Creating New Representations of Yugoslav national Territory: Dragutin Gostuški's Symphonic Poem Belgrade
Abstract
In the following I will discuss symphonic poem Beograd (»Belgrade«) composed by Serbian author Dragutin Gostuški in 1951, and afterwards used for аmusical »documentary television film« in 1969, in the context of the processes of building new representations of the state territory of socialist Yugoslavia. I will firstly discuss the particular political and social issues of territorial trans-formation in the early socialist Yugoslavia, reflecting on the theoretical issues of nation-state territorial authority and space representations. I will then specifically point out how the new territorial narratives of partisan warfare and rebuilding and development featured in the most poignant and all-pervading musical genre of the time, the mass song.
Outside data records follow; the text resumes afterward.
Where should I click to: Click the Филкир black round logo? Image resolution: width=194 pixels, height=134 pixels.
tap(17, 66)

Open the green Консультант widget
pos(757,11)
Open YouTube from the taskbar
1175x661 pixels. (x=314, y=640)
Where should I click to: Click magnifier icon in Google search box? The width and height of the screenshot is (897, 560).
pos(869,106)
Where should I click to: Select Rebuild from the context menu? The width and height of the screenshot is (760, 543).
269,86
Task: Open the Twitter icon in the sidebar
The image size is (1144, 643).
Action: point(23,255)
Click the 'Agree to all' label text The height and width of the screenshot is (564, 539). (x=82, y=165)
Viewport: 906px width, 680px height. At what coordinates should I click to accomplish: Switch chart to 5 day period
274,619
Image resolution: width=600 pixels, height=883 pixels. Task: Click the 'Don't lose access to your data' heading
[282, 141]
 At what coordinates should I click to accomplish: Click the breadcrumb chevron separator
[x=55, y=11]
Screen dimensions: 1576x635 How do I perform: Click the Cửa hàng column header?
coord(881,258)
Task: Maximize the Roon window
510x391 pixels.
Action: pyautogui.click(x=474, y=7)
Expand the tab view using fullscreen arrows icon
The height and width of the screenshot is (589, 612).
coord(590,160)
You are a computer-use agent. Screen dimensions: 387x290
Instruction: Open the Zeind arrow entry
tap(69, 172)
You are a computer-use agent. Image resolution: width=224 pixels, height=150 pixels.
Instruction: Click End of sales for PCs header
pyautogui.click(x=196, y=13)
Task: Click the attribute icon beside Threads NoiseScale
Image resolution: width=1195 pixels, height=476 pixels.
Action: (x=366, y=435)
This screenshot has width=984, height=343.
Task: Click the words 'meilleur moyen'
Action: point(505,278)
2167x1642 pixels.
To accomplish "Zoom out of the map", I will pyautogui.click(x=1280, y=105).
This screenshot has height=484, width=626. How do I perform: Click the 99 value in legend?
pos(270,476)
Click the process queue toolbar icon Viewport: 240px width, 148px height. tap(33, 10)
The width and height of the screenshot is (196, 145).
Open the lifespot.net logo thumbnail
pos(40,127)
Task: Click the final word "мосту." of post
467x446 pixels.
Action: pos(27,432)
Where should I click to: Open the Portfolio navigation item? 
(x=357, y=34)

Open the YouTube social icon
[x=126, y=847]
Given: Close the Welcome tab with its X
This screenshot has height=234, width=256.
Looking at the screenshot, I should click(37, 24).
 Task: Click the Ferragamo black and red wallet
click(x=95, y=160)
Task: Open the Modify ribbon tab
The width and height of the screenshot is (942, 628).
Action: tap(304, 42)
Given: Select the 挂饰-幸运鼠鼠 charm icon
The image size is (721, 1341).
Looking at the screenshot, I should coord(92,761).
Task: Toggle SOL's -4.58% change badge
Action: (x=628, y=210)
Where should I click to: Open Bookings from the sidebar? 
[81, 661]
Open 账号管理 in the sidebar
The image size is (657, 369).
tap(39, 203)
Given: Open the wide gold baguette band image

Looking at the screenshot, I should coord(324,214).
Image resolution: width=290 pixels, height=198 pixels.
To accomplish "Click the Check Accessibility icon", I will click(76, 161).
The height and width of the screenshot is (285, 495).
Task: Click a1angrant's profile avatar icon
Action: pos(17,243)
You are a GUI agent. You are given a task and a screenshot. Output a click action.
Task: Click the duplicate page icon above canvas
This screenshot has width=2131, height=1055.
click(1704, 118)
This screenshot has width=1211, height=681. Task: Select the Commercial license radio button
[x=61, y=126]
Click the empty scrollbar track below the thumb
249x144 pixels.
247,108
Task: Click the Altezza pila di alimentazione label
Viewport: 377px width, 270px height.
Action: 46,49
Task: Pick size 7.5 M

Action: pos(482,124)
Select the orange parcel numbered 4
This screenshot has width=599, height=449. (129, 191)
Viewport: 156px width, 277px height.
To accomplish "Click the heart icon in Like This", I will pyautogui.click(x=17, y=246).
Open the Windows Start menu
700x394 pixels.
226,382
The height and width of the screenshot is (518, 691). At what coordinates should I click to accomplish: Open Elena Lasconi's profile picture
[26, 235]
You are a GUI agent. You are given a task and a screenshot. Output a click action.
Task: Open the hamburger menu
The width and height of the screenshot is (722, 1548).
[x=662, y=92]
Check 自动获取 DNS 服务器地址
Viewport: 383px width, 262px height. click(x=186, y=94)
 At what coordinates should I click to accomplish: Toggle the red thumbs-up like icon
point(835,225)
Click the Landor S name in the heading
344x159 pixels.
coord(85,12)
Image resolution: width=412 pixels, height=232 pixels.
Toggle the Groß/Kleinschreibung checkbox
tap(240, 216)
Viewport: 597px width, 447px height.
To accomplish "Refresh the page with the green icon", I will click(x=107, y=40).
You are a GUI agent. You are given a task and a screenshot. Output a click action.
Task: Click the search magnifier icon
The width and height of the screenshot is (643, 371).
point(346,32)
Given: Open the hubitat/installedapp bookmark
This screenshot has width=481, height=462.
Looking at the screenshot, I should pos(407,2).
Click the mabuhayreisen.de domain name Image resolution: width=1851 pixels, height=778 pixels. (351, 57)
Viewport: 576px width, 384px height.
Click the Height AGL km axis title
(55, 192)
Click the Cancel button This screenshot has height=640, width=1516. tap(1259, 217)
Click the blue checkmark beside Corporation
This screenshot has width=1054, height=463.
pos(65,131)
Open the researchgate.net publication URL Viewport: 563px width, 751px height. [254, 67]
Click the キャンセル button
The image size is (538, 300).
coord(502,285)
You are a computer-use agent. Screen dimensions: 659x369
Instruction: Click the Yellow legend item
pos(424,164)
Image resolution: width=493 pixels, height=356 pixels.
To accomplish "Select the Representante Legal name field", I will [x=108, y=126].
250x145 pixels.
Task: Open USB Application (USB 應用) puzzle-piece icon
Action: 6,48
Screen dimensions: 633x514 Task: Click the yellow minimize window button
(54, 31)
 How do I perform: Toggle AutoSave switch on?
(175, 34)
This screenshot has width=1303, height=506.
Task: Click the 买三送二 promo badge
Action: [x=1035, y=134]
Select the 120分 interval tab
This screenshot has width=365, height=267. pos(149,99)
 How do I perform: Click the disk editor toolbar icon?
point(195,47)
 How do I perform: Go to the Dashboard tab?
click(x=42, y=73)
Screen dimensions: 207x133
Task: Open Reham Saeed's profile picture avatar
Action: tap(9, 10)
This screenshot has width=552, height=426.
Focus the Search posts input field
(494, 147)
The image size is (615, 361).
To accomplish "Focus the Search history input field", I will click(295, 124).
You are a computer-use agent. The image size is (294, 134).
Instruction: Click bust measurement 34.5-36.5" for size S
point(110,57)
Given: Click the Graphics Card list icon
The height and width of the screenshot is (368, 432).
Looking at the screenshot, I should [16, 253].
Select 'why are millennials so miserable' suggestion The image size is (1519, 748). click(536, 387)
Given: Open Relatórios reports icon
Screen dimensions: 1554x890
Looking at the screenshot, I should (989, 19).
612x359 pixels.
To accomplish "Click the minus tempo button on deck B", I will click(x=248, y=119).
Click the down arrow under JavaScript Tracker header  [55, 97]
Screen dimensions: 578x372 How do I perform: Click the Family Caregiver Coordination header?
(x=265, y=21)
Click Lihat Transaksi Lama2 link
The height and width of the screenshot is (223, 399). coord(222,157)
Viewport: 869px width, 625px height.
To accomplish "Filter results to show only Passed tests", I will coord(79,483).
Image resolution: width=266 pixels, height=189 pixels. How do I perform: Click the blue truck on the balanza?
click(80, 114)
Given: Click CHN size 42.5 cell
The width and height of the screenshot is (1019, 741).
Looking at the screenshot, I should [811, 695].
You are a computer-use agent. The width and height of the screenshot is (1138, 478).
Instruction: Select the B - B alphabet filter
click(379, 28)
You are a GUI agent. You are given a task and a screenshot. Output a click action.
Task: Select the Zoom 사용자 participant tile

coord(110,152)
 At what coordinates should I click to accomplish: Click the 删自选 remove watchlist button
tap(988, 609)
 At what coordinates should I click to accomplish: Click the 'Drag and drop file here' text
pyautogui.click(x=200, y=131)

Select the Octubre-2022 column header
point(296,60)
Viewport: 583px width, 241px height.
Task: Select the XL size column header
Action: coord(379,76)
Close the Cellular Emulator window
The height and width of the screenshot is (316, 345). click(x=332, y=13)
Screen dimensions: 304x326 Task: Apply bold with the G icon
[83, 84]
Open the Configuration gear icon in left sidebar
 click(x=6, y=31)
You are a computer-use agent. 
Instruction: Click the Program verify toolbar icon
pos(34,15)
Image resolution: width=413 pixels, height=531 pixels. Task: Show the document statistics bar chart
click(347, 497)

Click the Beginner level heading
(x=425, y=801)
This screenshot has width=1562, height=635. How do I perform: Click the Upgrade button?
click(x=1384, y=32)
Analysing Gostuški's symphonic poem, I will show how the topoi established in the mass songs penetrated his symphonic idiom, positioning this work as a part and parcel of the representations of space in the socialist Yugoslavia. Finally, referring to the two versions of the ›script‹ for the documentary film from 1969, I will discuss how the cult of labour and the rising cult of enjoyment were portrayed as parallel to the narrative of partisan warfare and positioned as a part of lived experience of the new socialist urban utopia.